What do you think about Rep. Fourkiller’s legislation, EGs? Would such a surtax be the deterrent the representative is looking for? Comment below!

3 thoughts on “Oklahoma Rep. Introduces Surtax for Teen/Mature Games”

  1. It is stupid and it won’t get passed.

    Taxing tobacco and alcohol are acceptable since those products have scientific proof that they can kill people and also harm others. Singling out video games for tax probably violates some trade laws and such. Besides, if you tax video games, then you also have to tax movies, music and books as they can also give people ideas that would lead to bullying and are also activities that could lead to obesity (games get a bad rap, but all those things can apply to the other media; granted music has the most potential to be an active participant in a physically active lifestyle).

    Every last legislator, state representative, Congressional representative and senator need to stop making these consumer taxes when it is already hard for people to purchase things in the first place.

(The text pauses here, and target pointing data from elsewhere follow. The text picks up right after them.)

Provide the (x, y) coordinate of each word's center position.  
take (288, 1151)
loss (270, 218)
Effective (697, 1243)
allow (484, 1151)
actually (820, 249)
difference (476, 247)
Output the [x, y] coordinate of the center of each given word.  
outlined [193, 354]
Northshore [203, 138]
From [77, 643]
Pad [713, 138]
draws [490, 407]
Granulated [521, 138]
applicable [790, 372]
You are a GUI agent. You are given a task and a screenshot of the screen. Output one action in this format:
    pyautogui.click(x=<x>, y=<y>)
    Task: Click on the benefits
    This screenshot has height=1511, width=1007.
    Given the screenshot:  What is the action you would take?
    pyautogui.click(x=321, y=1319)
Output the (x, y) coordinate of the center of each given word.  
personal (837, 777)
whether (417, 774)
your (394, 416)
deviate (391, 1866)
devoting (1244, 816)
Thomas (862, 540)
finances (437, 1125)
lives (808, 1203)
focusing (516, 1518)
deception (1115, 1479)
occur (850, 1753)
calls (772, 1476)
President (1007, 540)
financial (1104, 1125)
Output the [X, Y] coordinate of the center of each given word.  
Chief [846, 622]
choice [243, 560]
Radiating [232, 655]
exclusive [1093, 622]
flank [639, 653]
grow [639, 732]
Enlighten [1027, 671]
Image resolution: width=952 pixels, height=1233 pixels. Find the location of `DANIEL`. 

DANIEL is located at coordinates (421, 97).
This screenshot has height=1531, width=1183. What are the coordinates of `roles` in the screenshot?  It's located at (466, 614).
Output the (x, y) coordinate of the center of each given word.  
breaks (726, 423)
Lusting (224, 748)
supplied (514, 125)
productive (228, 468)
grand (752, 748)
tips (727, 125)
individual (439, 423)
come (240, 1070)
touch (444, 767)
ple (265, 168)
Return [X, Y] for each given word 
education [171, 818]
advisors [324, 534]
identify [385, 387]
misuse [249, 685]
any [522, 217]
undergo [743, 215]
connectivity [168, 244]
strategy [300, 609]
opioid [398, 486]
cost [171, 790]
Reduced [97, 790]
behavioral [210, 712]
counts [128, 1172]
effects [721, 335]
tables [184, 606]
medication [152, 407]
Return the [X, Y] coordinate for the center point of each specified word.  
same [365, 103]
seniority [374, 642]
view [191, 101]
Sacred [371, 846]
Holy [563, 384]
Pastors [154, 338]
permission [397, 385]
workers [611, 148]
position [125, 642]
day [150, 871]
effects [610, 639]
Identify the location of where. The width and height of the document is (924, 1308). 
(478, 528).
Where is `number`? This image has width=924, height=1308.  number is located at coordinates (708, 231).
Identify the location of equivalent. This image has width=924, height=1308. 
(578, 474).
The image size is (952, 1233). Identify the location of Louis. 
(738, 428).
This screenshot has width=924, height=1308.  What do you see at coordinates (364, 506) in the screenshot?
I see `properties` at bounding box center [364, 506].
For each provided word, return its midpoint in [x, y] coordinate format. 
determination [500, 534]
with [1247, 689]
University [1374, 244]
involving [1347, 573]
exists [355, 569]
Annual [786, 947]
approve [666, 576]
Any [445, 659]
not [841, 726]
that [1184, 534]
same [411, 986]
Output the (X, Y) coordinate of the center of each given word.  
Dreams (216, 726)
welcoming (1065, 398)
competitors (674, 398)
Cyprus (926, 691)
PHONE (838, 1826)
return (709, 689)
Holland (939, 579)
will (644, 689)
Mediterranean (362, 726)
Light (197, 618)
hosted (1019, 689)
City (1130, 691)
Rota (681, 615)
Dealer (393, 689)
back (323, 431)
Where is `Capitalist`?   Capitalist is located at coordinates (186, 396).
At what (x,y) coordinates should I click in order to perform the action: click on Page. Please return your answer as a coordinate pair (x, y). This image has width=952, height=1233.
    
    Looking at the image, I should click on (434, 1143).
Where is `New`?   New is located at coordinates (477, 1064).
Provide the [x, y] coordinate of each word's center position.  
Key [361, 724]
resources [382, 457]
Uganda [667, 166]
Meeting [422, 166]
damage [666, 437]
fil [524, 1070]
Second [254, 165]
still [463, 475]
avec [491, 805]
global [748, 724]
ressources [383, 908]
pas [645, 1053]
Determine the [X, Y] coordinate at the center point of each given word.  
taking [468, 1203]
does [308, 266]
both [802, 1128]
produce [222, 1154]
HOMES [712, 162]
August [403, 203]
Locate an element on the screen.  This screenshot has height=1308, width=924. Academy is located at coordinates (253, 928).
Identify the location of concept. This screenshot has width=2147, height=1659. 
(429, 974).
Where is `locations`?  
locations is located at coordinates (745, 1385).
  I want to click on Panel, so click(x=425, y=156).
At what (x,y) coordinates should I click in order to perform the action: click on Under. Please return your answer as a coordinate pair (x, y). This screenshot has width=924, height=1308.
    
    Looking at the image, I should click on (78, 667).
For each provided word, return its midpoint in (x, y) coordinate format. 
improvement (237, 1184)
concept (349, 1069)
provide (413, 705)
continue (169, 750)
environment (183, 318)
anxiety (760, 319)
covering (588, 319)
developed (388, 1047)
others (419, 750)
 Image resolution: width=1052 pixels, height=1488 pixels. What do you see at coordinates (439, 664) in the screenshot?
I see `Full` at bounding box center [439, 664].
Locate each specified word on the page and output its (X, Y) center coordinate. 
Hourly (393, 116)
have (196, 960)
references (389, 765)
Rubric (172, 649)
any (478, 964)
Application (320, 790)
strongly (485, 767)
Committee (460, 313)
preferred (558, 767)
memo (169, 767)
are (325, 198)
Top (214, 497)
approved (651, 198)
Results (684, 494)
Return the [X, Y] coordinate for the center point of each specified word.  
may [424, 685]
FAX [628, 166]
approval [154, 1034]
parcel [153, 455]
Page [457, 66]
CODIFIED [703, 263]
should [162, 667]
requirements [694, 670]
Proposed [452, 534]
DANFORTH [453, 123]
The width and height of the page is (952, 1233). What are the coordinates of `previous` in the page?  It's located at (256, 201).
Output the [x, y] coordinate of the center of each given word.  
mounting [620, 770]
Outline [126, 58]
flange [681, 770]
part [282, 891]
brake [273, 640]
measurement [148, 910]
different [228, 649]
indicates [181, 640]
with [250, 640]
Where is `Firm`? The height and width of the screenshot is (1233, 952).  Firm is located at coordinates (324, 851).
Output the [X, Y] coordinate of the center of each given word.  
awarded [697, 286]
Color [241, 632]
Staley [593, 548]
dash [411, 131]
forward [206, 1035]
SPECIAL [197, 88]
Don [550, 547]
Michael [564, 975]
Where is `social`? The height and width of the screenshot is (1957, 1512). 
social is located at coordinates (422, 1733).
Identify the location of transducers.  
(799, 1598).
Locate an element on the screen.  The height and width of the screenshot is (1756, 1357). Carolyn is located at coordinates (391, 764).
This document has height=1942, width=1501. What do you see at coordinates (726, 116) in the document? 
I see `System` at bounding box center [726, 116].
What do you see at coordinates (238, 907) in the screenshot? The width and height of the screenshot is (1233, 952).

They should be working on making tax rates fair based on your income so everyone is paying their fair share not putting the burden on people who are getting less and less as time goes on.


    1. I’m not so positive it won’t get passed. In my homestate of Washington, we just voted on a surtax for candy and bottled water. It would have passed too, if the bottled water wasn’t on included.

      And like Candy and Alcohol, video games can lead to an unhealthy lifestyle.

      1. Yeah, but you have to remember that the tax was repealed by voters shortly after it was introduced. The tax was in existence for a few months then voted out; it wasn’t because of water, it was the perceived notion that people wouldn’t be able to afford the snacks. Besides, Washington State water is the best in the entire nation, so we don’t need to spend money on bottled tap water run through a filter and put into a petroleum based plastic bottle that has a chance of being thrown away and not recycled. Now back to the subject at hand.

        I am sure that the people would just reject the tax, unless it applied to cover all media, and not just a specific medium (candy covers a lot of products, not just a specified product). Also books can lead to unhealthy lifestyles as well. Same as movies. Especially if you are a critic of any of those things, you have to watch/read/play the specific media, understand it and then write about that piece in a way readers/viewers can understand. And in that process, writers block happens and you end up doing things to calm you down and write (yup, journalism is a stressful business, but a much needed one).

        Video games are just the new kid in town, so they get flack for things. The unhealthy diet is not a problem of gamers, it is a personal/societal problem. A large portion of the U.S. population really needs to change what they eat and how much they each, coupled with good exercise, which DDR and Dance Central can provide people (also Wii Fit and the other fitness games).